Porque el problema no es que Cristina Cifuentes hiciera un máster o que Ignacio Romaní leyera un tesis doctoral –entre usted y yo, si uno no se dedica a la investigación o a la docencia universitaria el título de máster y el de doctor sirven más bien para poco; le ahorraré el momento de tener que leerlo aquí– en tiempo récord, o utilizando atajos demasiado tortuosos. El problema no es que hayan utilizado recursos públicos presuntamente para obtener algún beneficio privado. El problema es la falta de ejemplaridad que se aprecia en la clase política.

A mí me daría vergüenza presentar una tesis doctoral con ciento sesenta páginas; tanta vergüenza como comparecer ante la Asamblea de Madrid y decir tan tranquila que no encuentro justificantes de haber realizado un máster universitario, y que si no hay otro remedio renuncio a él. Pero lo que más vergüenza me daría es mantener una farsa, sabiendo que todos saben que lo es. Porque eso no se llama posverdad, se llama poca vergüenza. Poquísima. Dimitir por dos cremas baratas y no hacerlo por sembrar la duda y desprestigiar a montones de estudiantes que se agarran a los estudios de máster por si la vida alguna vez es generosa con ellos, se llama escándalo. Y esto nos debería escandalizar.

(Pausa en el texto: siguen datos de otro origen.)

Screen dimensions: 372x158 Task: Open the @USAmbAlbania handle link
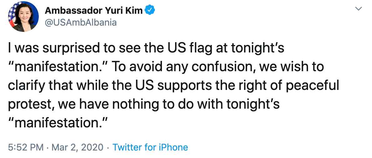[81, 23]
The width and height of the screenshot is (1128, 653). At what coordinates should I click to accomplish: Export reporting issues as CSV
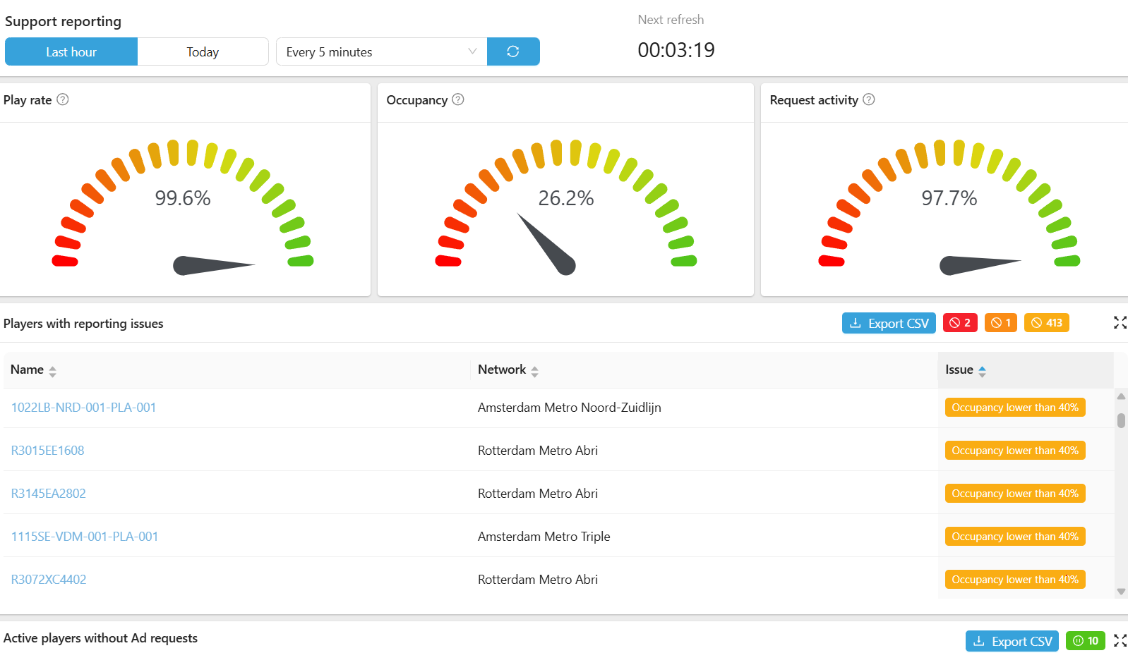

Una comisión va a investigar las relaciones de la empresa Aguas de Cádiz con el director de la tesis doctoral del portavoz del grupo municipal popular. Una comisión de la que forma parte el propio portavoz municipal. Eso mismo, lo que usted está pensando: ¿quién vigila al vigilante?

Hay cosas que son legales, pero son inmorales. Todos lo sabemos. Como la sentencia en el juicio de ‘La Manada’. Tan escandalosa que duele.